No Sir, the way I understand it they test them to three times recommended pressures, I dont think you could damage it, I meant it was just a big ol load, I didnt know that much would fit!
 
Ah ok, thanks for that! Thought I'd maybe done something super dangerous!

Yes that's how I did it. I measured 50 grains, was just short of filling to the brim, maybe 1mm short, then rammed the ball on top. Just checked my notes, got me 1171 fps.
And yes measured by volume.
 
With the exception of the Walker Colt with 777, I have always believed after having read it multiple times in older BP publications that you cannot overload a C&B revolver. If you put a heavier, longer hunk of lead into the chamber you will have less room for powder. I've shot double ball loads in my 36s all the time but can only get about 10 or 15 grs powder under them. I've inadvertenly over loaded my Colts and couldn't get the ball deep enough to clear so I'd just knock the gun apart, rotate the bulging chamber around to full cock aligned with the barrel, replace the barrel & wedge, cap and shoot it out. Whittling lead was never my fine point.
 
Damn thats awesome fast! The only way Ive heard of blowing up a BP revolver is to overload a conversion cylinder, I just dont think you can overload one, what doesnt burn up just comes out the muzzle, now in a Colt you can stretch it and damage the barrel behind the wedge.
 
I have had chain fires on a couple occasions, only when not lubed over bullet.
I had a mold that threw balls that didn't leave that little ring of lead.
In my situation the powder was burning"backwards" and was more of an inconvenience and mess of smoke.
 
I have had chain fires on a couple occasions, only when not lubed over bullet.
I had a mold that threw balls that didn't leave that little ring of lead.
In my situation the powder was burning"backwards" and was more of an inconvenience and mess of smoke.
I don't have that mold any more
 
I havent had it happen to me,knock knock,I use the wads I make myself,but I do keep a small tub of crisco with me if I use an increased load just to be on the safe side,but I can,t see it happening if I get that good shaved lead ring.If you feel the need to use it then use it right ? I guess they didnt have time for all that in the wars.Could you imagine You have guys shooting at you and you have a small tub of crisco or whatever in your hand trying to smear some in the chambers !Your buddy next to you just might shoot you instead :p:D:eek: :uhoh: I know I'm tired now! good night. -ron-
 
I use wads under the ball and grease over the ball. That way, I get the softening of the fouling via the grease, and the scrubbing action of the felt wads.
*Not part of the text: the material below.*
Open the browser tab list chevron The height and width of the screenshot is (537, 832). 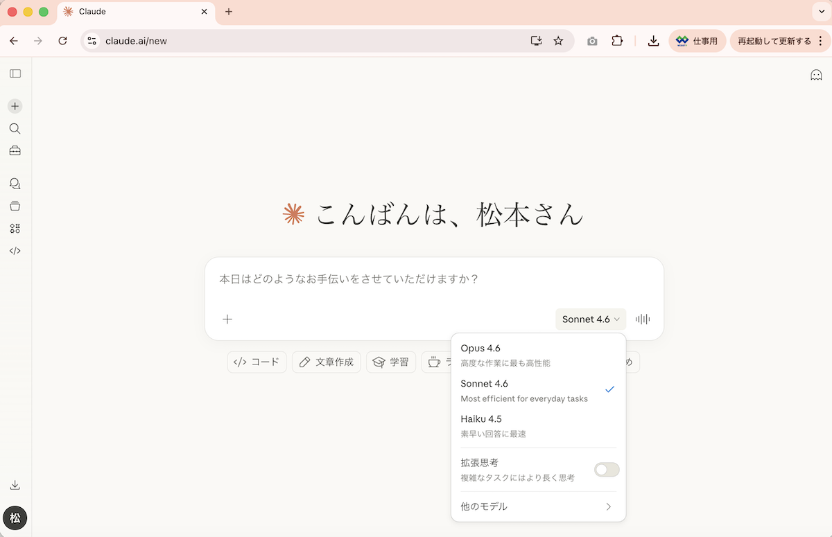(x=822, y=12)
I have a theory that the over-ball grease keeps the cylinder from binding up because it prevents the ingression of powder fouling between cylinder and axis pin.
 
During the Civil War, they used cartridges, made of paper, foil, and skin. with foil being the least common.
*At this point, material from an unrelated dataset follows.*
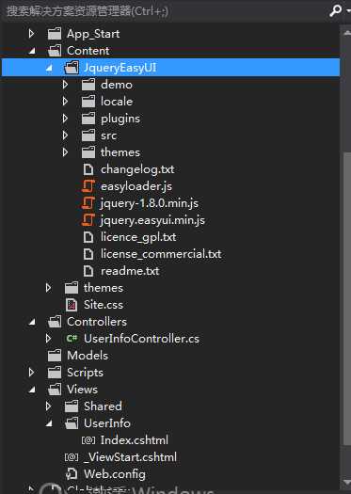Click the Site.css stylesheet icon
This screenshot has height=494, width=351.
pos(72,305)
The quantities were considerable. The U.S. arsenals alone produced over 40,500,000 rounds of .44 Colt revolver cartridges, not counting the millions more made by contractors or included in the purchase of revolvers requiring a different size than the Colt. I have read one firearms historian who says revolvers were not much used in that war; I really wonder who was doing all that shooting!

Jim
 
No Sir, the way I understand it they test them to three times recommended pressures, I dont think you could damage it, I meant it was just a big ol load, I didnt know that much would fit!

Howdy

I am not sure how percussion revolvers are proofed, but I can tell you that depending on the cartridge, SAAMI spec for proof cartridges runs between 30% and 50% higher than the maximum published pressure. No where near 3 times the max pressure.
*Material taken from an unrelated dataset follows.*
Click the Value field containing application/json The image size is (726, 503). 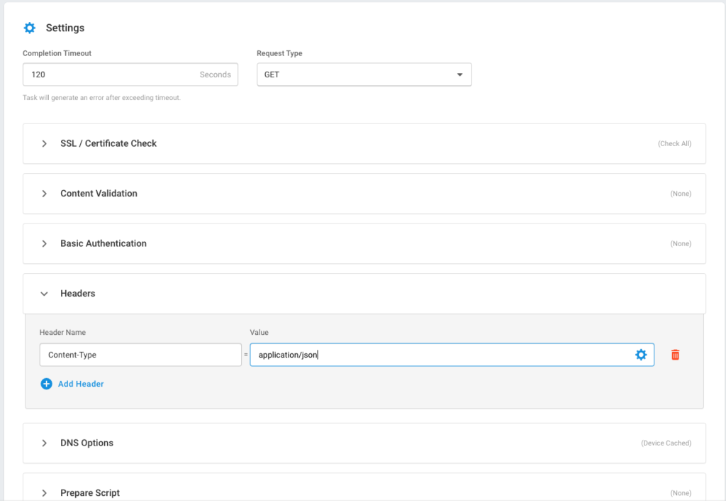[x=440, y=355]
Regarding chain fires, yes they are absolutely possible, although I have not had one for over 40 years. Back when I first started shooting C&B it was standard practice to glob some Crisco over the ball in each chamber. Wonder Wads had not been invented yet. I can tell you that if you have a malformed ball, that has a dent deep enough that a void is left against the chamber when the ball is seated, that is a prescription for a chain fire. Call it what you will, sparks or hot gasses, if you leave a pathway to the powder charge you are asking for trouble.

Frankly, I never had much faith in Crisco preventing a chain fire. On a hot summer day the blast melted the Crisco in the next chamber to the one at battery. I thin runny layer of melted Crisco is not much of a spark stopper. 1/8" or so of felt is a much better spark arrestor. Once I discovered Wonder Wads I never globbed Crisco over a ball again. 1/8" of felt will stop an errant spark or hot gas much better.
 
...and as Jaymo pointed out, the wad helps with the fouling. in my opinion, they actually help clean the gun, and at any rate, there is no reason not to use Wonder Wads, or make your own from felt. You can also use the gasket material card wads from Buffalo Bro.s meant for reloading the .45-70 cartridge, and a ''grease cookie'' [bee's wax Crisco and bore butter] The point is, there's a lot of ways to do it, and no reason not to.
 
Examine your nipples, friends!

This thread has caused me to re-think the role of the cap and nipple in chain fires. Upon close examination of my Pietta nipples, I noticed that the tapered cone on most of the nipples had a slight flat on one or two sides, obviously an extension of the flats machined deliberately to engage the nipple wrench. But the flats really shouldn't extend onto the cone, says me. I tried to photograph this apparent "defect" but it was too small for me to capture. It is certainly possible---maybe probable---that the flats will preclude the cap from making a tight seal on the nipple, allowing it to discharge past the nipple on ignition as well compromising its ability to seal out combustion gases from adjacent chambers.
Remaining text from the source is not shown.